The Tower of Monshanjik stood overlooking the harbour and the massive mole which jutted out into the middle of the lagoon. It was a sea-green tower and was squat compared with most of those in Imrryr, though still a beautiful and tapering construction, with wide windows so that the whole of the harbour could be seen from it. From Monshanjik Tower most of the business of the harbour was done and in its lower cellars were kept any prisoners who had broken any of the myriad rules governing the functioning of the harbour.
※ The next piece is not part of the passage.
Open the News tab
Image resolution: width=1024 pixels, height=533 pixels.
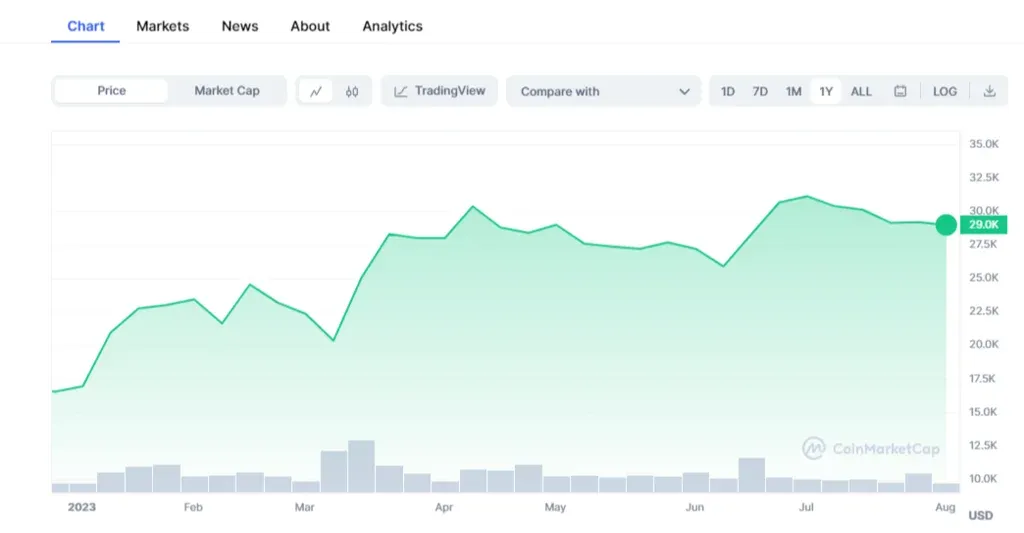point(240,26)
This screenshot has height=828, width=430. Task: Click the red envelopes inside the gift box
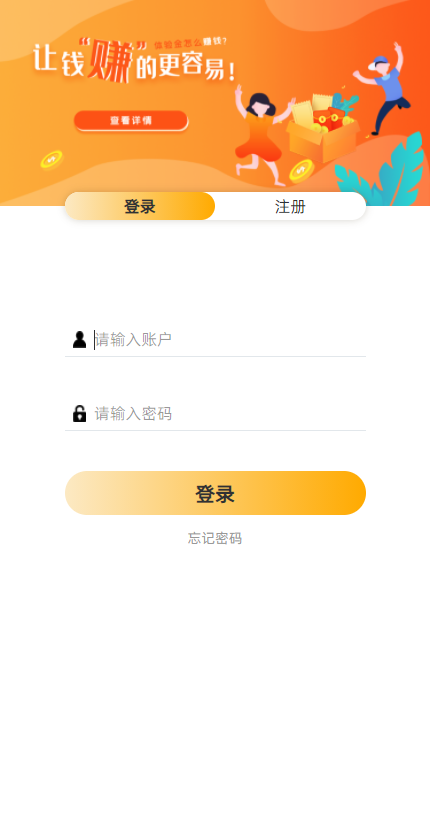pyautogui.click(x=328, y=119)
Leaving Cymoril to return to the palace with a guard, Elric entered the tower, riding through the great archway at the base, scattering not a few merchants who were waiting for permission to begin their bartering, for the whole of the ground floor was full of sailors, merchants and Melnibonean officials engaged in the business of trade, though it was not here that the actual wares were displayed. The great echoing babble of a thousand voices engaged in a thousand separate aspects of bargaining slowly stilled as Elric and his guard rode arrogantly through to another dark arch at the far end of the hall. This arch opened onto a ramp which sloped and curved down into the bowels of the tower.

Down this ramp clattered the horsemen, passing slaves, servants and officials who stepped hastily aside, bowing low as they recognised the emperor. Great brands illuminated the tunnel, guttering and smoking and casting distorted shadows onto the smooth, obsidian walls. A chill was in the air now, and a dampness, for water washed about the outer walls below the quays of Imrryr. And still the emperor rode on and still the ramp struck lower through the glassy rock. And then a wave of heat rose to meet them and shifting light could be seen ahead and they passed into a chamber that was full of smoke and the scent of fear. From the low ceiling hung chains and from eight of the chains, swinging by their feet, hung four people. Their clothes had been torn from them, but their bodies were clothed in blood from tiny wounds, precise but severe, made by the artist who stood, scalpel in hand, surveying his handiwork.

The artist was tail and very thin, almost like a skeleton in his stained, white garments. His lips were thin, his eyes were slits, his fingers were thin, his hair was thin and the scalpel he held was thin, too, almost invisible save when it flashed in the light from the fire which erupted from a pit on the far side of the cavern. The artist was named Doctor Jest and the art he practised was a performing art rather than a creative one (though he could argue otherwise with some conviction): the art of drawing secrets from those who kept them. Doctor Jest was the Chief Interrogator of Melnibone. He turned sinuously as Elric entered, the scalpel held between the thin thumb and the thin forefinger of his fight hand; he stood poised and expectant, almost like a dancer, and then bowed from the waist.